One Standard and what I believe is in the InterNACHI coarse/reference material will state that 40-80 psi is considered normal range. However there are a few things to consider. The extra 2psi per say may not be that big of a deal however seeing that most Pressure Reducing Valves or “Water Pressure Regulators” (that is what we call them in these here parts). Have a range that they can be set, usually something like 25-75 psi. (Factory set is usually 50 psi and is stamped on a tag)
The thing to Remember is 75 psi is the high side for those regulators. If you are reading over 75 psi, most likely the regulator is bad or the system does not have one installed. and that 82 reading may be Much higher at other times.
Now if I’m reading the OP correctly, The System does not have a regulator installed and you are reading 82 psi. At least where I am, city pressure fluctuates and normally always over 80 psi. 120-140 psi is very common here.
There are two reasons you need a “Pressure Regulator”
- To keep water supply pressure at a “Safe Level”

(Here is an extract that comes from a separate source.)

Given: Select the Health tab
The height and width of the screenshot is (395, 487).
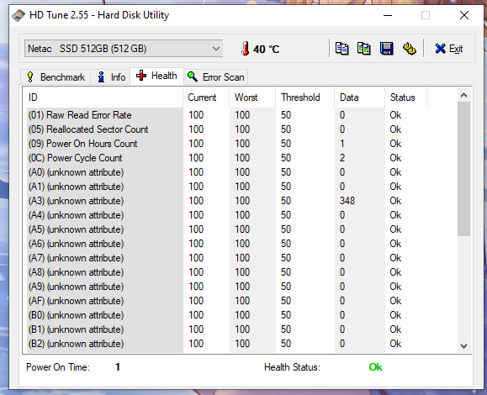Looking at the screenshot, I should pos(156,76).
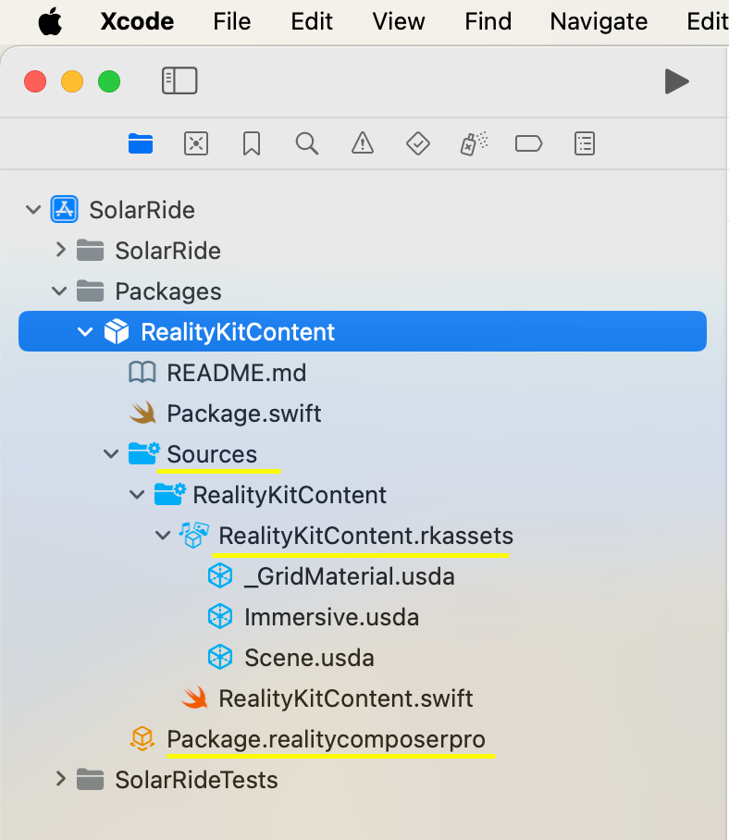
Task: Open the Project navigator
Action: tap(140, 143)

- To keep the pressure Consistent and Stable.*
Fluctuating pressure is not good. The weak link in most systems is the water heater, and fluctuating pressures (even if always in the normal range of less than 80 psi), will cause metal fatigue and that will eventually cause the WH tank to fail. (main reason for a thermal expansion tank and why your water heater warranty is void if a Thermal Expansion Tank not also installed )
*This is why I prefer the term “Pressure Regulator” and not simply Pressure Reducer.